Dear fellow investors,

Academics argue that there are three proven factors of investing: Value, quality (Asness’s QMJ[1]) and momentum. For our discipline, we don’t believe we can add alpha in the latter. Momentum is a weird thing, though proven. To emit a yogi-ism, you either have it or you don’t. Value and quality, in comparison, are easier to price in the security analysis of our investment discipline. While investors have looked at the last decade of failure in value, we would conjecture a new question. Just as no one thought that the brightest academic minds could have produced the failure and banking crisis of Long-Term Capital Management, what if another factor fails terribly for an elongated time? To put it simply, what will happen When Quality Fails?

We bring this question up because in so many ways this is the real problem of stock investing in 2022 and the S&P 500’s pain point over the next decade. We have heard things like price-to-earnings (P/E) ratios don’t account for the balance sheet. The balance sheet is a way to test the quality of a company in security analysis. P/E ratios are just one measure of the many yardsticks of value relative to the income statement. However, these factors can run contrary to each other and even be at odds with each other.

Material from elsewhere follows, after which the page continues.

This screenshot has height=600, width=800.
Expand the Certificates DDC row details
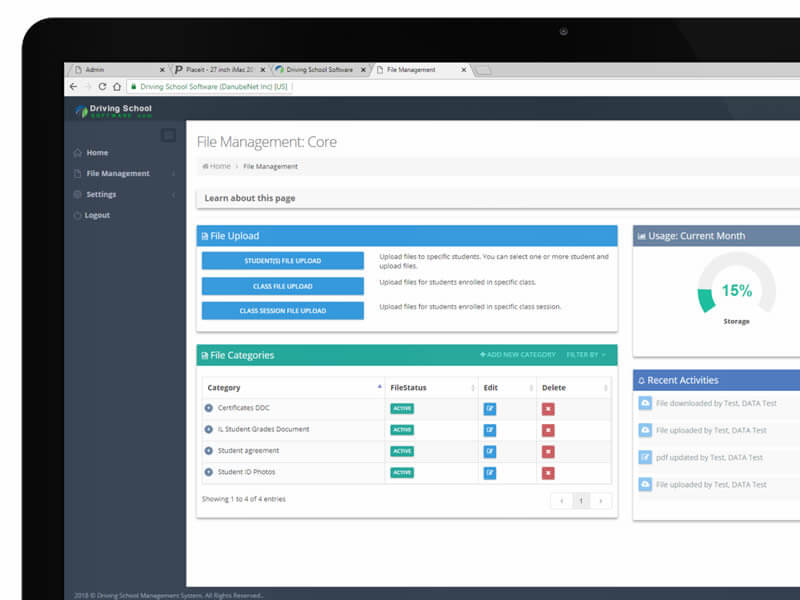[x=209, y=408]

Quality has so captivated the minds of investors because it gives them comfort that the mania we just ended was not 1999. Back then there were no earnings, no return on capital and very little cash stacked up on balance sheets. The mania we have today is good balance sheets and good returns on capital with no problems in sight. The only issue is that there are companies before that have found themselves in this same situation as today. It was the Nifty Fifty in 1972. This was the crème de la crème of blue-chip growth businesses in America. Jeremy Siegel argued in his book, Stocks for the Long Run, that investors could have paid the highest prices ever for these securities and still almost beat the market 25 years later because ultimately the quality of the businesses was so good. They produced higher earnings growth and higher returns on capital than the rest of the S&P 500…but still lost.